Аннотация:Base tills of Moscow (Late Saalian, Warthe, MIS6) glaciation form important component of landscapes in northern Europe, including the center of the Russian Plain. They are often covered only with a thin veneer of sands, sandy and silty loams, so that surface soils are formed on bipartite sediments. The study of such soils as pedosedimentary sequences allows identifying a set of lithological, pedogenic and cryogenic features that had been formed during various stages within several climatic cycles.
The lower units of bipartite sediments are reddish-brown diamictons. The bright reddish-brown color and high birefringence of plasma is typical for base tills of Moscow age and are inherited from sediments mobilized by the glacier. Uniform composition of tills indicates effective mixing and homogenization of material along the ice flow path. Glacial till architecture includes sand lenses and heterogenic fragments due to the filling of small subglacial cavities. Glaciotectonic deformation structures include shearing features, folding, thrusting and rotational structures, tension fractures, till wedges and other evidences of emplacement of matrix within the mobile sediment.

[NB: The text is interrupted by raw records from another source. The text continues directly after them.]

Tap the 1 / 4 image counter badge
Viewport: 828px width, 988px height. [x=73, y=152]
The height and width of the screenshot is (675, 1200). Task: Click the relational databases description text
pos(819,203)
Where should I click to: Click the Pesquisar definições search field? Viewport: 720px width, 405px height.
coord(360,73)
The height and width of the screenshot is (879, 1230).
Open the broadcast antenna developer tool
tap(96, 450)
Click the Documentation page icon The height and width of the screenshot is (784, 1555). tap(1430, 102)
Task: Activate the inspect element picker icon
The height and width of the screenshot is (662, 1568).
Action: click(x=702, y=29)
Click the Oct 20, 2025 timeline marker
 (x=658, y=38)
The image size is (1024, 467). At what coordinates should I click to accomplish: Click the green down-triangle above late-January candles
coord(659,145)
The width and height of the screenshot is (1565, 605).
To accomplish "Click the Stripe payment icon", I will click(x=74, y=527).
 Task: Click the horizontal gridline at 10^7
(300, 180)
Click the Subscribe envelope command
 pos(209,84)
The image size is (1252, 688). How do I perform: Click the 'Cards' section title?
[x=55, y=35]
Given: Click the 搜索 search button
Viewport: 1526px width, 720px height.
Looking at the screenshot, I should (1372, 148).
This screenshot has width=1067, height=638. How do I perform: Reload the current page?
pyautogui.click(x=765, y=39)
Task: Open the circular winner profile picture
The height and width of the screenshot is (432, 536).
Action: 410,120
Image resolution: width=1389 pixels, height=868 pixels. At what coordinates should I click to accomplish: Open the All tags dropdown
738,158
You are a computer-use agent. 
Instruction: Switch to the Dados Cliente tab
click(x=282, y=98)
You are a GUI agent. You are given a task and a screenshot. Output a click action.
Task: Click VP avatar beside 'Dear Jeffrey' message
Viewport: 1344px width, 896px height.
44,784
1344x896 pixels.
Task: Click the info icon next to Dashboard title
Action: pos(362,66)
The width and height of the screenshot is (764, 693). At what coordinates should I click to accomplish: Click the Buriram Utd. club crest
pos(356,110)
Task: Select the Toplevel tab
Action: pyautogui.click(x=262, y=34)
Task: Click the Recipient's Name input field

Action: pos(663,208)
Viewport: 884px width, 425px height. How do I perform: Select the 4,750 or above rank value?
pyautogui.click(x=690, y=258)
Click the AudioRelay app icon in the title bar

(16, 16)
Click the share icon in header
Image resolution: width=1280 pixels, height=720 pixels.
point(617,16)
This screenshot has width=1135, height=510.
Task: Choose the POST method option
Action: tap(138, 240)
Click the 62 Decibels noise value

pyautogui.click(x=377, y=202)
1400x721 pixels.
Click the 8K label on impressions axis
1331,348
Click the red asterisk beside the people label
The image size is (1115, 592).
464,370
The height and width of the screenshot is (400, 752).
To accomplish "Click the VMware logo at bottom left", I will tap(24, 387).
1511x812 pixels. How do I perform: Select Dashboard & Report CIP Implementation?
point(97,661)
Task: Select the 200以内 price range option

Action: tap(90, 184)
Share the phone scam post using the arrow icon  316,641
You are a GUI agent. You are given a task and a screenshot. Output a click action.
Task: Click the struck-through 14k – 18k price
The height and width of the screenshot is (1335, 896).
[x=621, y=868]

During and immediately after deposition diamictons were overlain by veneer of fluvioglacial sands with an aeolian admixture with the minimal thickness of 45 cm. Aeolian input results either in a separate silty layer, patches of silty material or in the admixture of silty particles. Such pattern indicates that aeolian input accompanied deposition of melt-water sediments and final depositional stages occurred in arid environments. Prismatic structural units that could be traced throughout the whole strata of glacial till had been formed by shrinking during sediment stabilization.
Impact of a long pedogenesis, presumably occurring during the last interglacial (MIS5) is well seen in the lower unit of bipartite sediments. It is resulted in the formation of pedogenic structural architecture (cracks, superimposed on earlier prismatic units, subangular blocky peds and porosity) and well-developed multi-layered clay cutans. These lead to the formation of a sequence of Bt horizons.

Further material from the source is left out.